3.16 Environmental Matters
a. There are no environmental conditions or circumstances, such as the presence or release of any hazardous substance, on any property presently or, to the knowledge of Gran Tierra, previously owned or leased by Gran Tierra or any of the Gran Tierra Subsidiaries that could reasonably be expected to result in a Material Adverse Effect on Gran Tierra;
b. Gran Tierra and the Gran Tierra Subsidiaries have in full force and effect all material environmental permits, licenses, approvals and other authorizations required to conduct their operations and are operating in material compliance thereunder;
c. Gran Tierra’s and the Gran Tierra Subsidiaries’ operations and the use of their assets do not violate any applicable Canadian or Colombian federal, provincial or local law, statute, ordinance, rule, regulation, order or notice requirement pertaining to Applicable Environmental Laws, except for violations which, either singly or in the aggregate, would not reasonably be expected to result in a Material Adverse Effect on Gran Tierra;
d. To the knowledge of Gran Tierra, none of the operations or assets of Gran Tierra or any Gran Tierra Subsidiary has ever been conducted or used by Gran Tierra or any Gran Tierra Subsidiary in such a manner as to constitute a violation of any of the Applicable Environmental Laws, except for violations which, either singly or in the aggregate, would not reasonably be expected to result in a Material Adverse Effect on Gran Tierra or have been rectified;
e. No written notice has been served on Gran Tierra or any Gran Tierra Subsidiary from any entity, governmental agency or individual regarding any existing, pending or threatened investigation or inquiry related to alleged violations under any Applicable Environmental Laws, or regarding any claims for remedial obligations or contribution under any Applicable Environmental Laws, or which may require any material work, repairs, construction or expenditures, other than any of the foregoing which, either singly or in the aggregate, would not reasonably be expected to result in a Material Adverse Effect on Gran Tierra; and
f. Gran Tierra does not know of any reason that would preclude it from renewing or obtaining a reissuance of the material permits, licenses or other authorizations required pursuant to any Applicable Environmental Laws to operate and use any of Gran Tierra’s or the Gran Tierra Subsidiaries’ assets for their current purposes and uses.

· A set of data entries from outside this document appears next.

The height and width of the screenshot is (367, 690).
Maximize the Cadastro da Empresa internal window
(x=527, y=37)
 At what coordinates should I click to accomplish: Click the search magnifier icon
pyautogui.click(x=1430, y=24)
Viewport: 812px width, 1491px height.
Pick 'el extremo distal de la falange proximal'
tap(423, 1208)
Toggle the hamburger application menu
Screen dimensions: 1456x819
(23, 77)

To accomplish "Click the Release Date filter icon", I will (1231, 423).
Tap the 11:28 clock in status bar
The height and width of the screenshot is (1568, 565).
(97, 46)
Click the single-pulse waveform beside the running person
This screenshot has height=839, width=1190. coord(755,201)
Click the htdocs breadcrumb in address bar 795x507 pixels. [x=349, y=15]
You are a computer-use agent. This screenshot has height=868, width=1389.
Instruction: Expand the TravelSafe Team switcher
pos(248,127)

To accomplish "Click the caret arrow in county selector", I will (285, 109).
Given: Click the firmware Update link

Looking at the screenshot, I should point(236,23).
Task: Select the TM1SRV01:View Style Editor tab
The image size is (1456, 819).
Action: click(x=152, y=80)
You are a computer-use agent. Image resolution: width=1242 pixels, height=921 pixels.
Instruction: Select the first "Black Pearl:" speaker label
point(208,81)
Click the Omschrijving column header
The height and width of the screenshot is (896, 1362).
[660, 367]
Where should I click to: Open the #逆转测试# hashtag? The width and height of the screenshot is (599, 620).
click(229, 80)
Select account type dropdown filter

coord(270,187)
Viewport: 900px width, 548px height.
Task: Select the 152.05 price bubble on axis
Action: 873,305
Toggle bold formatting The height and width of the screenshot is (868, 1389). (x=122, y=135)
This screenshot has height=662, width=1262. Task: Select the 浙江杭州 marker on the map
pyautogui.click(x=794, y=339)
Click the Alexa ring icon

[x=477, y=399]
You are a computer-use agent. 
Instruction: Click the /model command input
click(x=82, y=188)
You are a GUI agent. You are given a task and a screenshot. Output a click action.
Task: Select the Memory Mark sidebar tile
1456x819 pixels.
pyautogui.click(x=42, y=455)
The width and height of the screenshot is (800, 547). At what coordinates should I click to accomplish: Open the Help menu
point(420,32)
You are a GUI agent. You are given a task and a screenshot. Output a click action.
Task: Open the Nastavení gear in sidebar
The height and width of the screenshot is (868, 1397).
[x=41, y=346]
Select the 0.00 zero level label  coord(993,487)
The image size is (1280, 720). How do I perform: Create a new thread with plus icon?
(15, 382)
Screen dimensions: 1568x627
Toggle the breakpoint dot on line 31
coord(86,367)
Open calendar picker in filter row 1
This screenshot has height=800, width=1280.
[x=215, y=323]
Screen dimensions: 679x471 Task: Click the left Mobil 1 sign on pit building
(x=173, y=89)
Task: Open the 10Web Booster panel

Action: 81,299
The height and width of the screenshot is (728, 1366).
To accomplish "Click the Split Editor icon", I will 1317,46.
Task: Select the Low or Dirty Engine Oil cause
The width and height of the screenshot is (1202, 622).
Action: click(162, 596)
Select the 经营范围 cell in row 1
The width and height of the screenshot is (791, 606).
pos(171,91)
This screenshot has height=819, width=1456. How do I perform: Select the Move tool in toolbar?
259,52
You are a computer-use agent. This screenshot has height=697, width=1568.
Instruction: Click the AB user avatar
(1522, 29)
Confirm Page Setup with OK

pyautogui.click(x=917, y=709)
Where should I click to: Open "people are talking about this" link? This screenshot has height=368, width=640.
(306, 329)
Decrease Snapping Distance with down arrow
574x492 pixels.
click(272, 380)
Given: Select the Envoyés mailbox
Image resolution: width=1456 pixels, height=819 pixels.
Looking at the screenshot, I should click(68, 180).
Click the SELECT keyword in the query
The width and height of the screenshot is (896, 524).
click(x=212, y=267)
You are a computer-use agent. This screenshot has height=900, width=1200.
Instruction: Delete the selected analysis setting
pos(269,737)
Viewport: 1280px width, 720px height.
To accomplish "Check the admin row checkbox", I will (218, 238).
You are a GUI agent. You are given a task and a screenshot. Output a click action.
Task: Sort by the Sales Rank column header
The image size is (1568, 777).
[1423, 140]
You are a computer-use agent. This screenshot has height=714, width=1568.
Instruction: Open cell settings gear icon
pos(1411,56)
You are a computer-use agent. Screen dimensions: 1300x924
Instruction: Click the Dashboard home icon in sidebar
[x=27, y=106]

3.17 Compliance With Other Laws
Neither Gran Tierra nor any Gran Tierra Subsidiary is in violation of or in default with respect to, or in alleged violation of or alleged default with respect to any other applicable law or any applicable rule or regulation, or any it or decree of any court or any Governmental Entity, or delinquent with respect to any report required to be filed with any Governmental Entity, except for violations, defaults and delinquencies which, either singly or in the aggregate, do not and would not reasonably be expected to result in a Material Adverse Effect on Gran Tierra.
3.18 Taxes
a. Except with respect to failures which, in the aggregate, would not reasonably be expected to result in a Material Adverse Effect on Gran Tierra, proper and accurate federal, provincial, state and local income, capital, withholding, value added, sales, use, franchise, gross revenue, turnover, excise, payroll, property, employment, customs duties and any and all other tax returns, reports, and estimates have been filed with appropriate governmental agencies, domestic and foreign, by Gran Tierra and each of the Gran Tierra Subsidiaries for each period for which any returns, reports, or estimates were due (taking into account any extensions of time to file before the date hereof); all taxes shown by such returns to be payable and any other taxes due and payable have been paid other than those being contested in good faith by Gran Tierra or a Gran Tierra Subsidiary; and the tax provision reflected in Gran Tierra’s financial statements is adequate, in accordance with United States or Canadian (if applicable) generally accepted accounting principles, to cover liabilities of Gran Tierra and the Gran Tierra Subsidiaries for all taxes, including any interest, penalties and additions to taxes of any character whatsoever applicable to Gran Tierra and the Gran Tierra Subsidiaries or their assets or businesses. No waiver of any statute of limitations executed by Gran Tierra or a Gran Tierra Subsidiary with respect to any tax is in effect for any period. Neither Gran Tierra nor any Gran Tierra Subsidiary has received any notice of reassessment from the U.S. Internal Revenue Service or any applicable state tax authority, Revenue Canada or Alberta Corporate Tax Administration, or any tax authority in Colombia, Peru or Argentina, that could reasonably be expected to result in a Material Adverse Effect on Gran Tierra. There are no tax liens on any assets of Gran Tierra or the Gran Tierra Subsidiaries except for taxes not yet currently due and those which could not reasonably be expected to result in a Material Adverse Effect on Gran Tierra.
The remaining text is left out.